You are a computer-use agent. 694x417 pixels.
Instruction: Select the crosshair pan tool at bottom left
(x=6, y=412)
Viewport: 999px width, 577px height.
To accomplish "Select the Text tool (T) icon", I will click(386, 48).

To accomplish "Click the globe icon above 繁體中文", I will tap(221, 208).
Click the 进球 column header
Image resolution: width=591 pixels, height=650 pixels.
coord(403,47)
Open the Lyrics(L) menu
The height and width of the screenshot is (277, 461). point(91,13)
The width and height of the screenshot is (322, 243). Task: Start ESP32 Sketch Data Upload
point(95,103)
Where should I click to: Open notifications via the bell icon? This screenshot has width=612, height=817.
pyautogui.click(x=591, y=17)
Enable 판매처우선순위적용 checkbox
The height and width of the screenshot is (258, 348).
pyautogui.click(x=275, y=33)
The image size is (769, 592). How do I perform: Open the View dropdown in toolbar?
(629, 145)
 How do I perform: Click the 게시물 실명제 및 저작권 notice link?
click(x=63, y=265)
*****
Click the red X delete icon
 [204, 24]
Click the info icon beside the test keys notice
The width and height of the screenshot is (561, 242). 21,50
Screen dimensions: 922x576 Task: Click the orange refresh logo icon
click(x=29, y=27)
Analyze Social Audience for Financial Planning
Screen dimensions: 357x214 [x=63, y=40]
*****
Your goal:
Take the line above containing "You are a computer-use agent. 694x417 pixels.", the line containing "Enable 판매처우선순위적용 checkbox", and all lines in between, and copy them exactly without anything else.

Result of the task:
You are a computer-use agent. 694x417 pixels.
Instruction: Select the crosshair pan tool at bottom left
(x=6, y=412)
Viewport: 999px width, 577px height.
To accomplish "Select the Text tool (T) icon", I will click(386, 48).

To accomplish "Click the globe icon above 繁體中文", I will tap(221, 208).
Click the 进球 column header
Image resolution: width=591 pixels, height=650 pixels.
coord(403,47)
Open the Lyrics(L) menu
The height and width of the screenshot is (277, 461). point(91,13)
The width and height of the screenshot is (322, 243). Task: Start ESP32 Sketch Data Upload
point(95,103)
Where should I click to: Open notifications via the bell icon? This screenshot has width=612, height=817.
pyautogui.click(x=591, y=17)
Enable 판매처우선순위적용 checkbox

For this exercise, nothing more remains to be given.